While not necessarily related to imperfect experiments, several useful statistical techniques can be employed in certain scenarios. For instance:

Multiple regression: This is a commonly used technique and can be utilized to determine the impact of various covariates on the desired outcome of the analysis.
Crossover design: In this design, the same groups alternate between serving as the control and receiving the treatment at different times. This method can help decrease variance caused by individual differences.
Stratification: If we suspect certain variables might impact the outcome or aim to segment them further, we can select samples from each treatment and control group to ensure these variables are balanced across all groups.

Final Thoughts

Controlled experimentation, or A/B testing, is a potent methodology that fosters substantial organizational innovation. However, in industrial contexts, designing controlled experiments can be challenging. This often results in imperfect A/B tests where some assumptions of controlled experiments are not met.

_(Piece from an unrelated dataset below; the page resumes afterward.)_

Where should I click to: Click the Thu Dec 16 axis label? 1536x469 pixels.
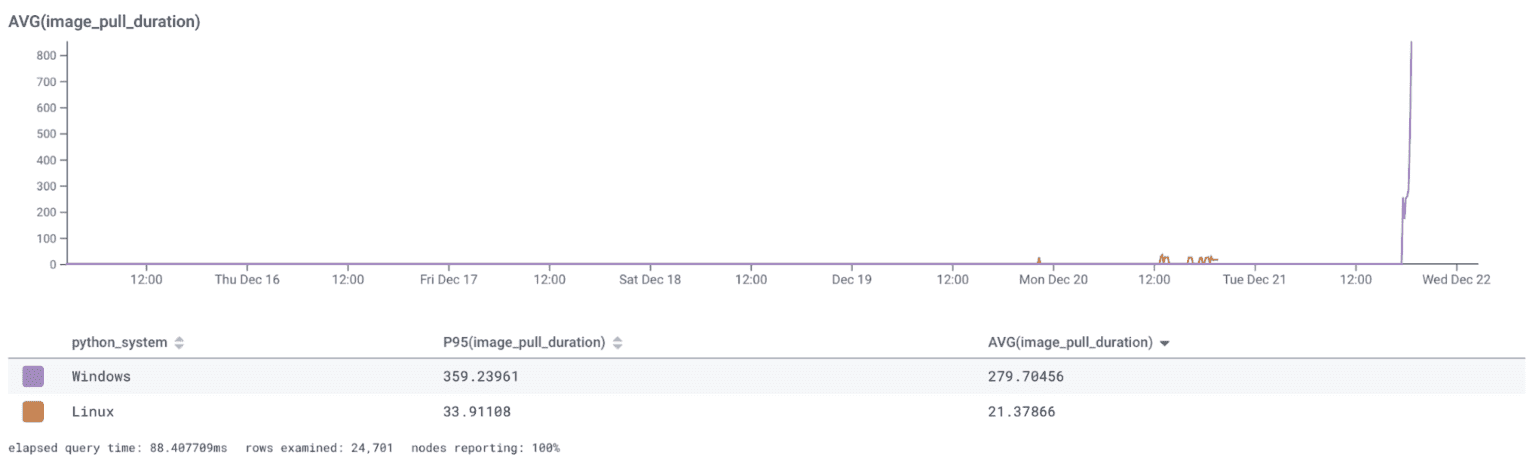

A few causes of these imperfections are interactions between different systems, legacy architecture, an insufficient number of objects to attain the required statistical significance, lack of accessible data for the appropriate unit of analysis, and errors in the setup and analysis of the experiment. These issues can all contribute to imperfect experiments.

Mistakes can occur at every stage of the experiment’s life cycle. Careful estimation of the expected measures and potential imperfections during the design phase can help us to devise more robust experiments. The setup phase is crucial for avoiding common errors like selection bias and exposure. By closely monitoring the execution phase, we can detect errors and eliminate contaminated data. Applying advanced statistical adjustments during the final phase can yield better insights and strengthen the overall experiment.

Lastly, we covered several techniques for statistical adjustments, including regression analysis, crossover design, stratification, and multi-hierarchical modeling. We also discussed the challenges and potential benefits of standard analytical methods, like before-and-after analysis and employing different units of analysis.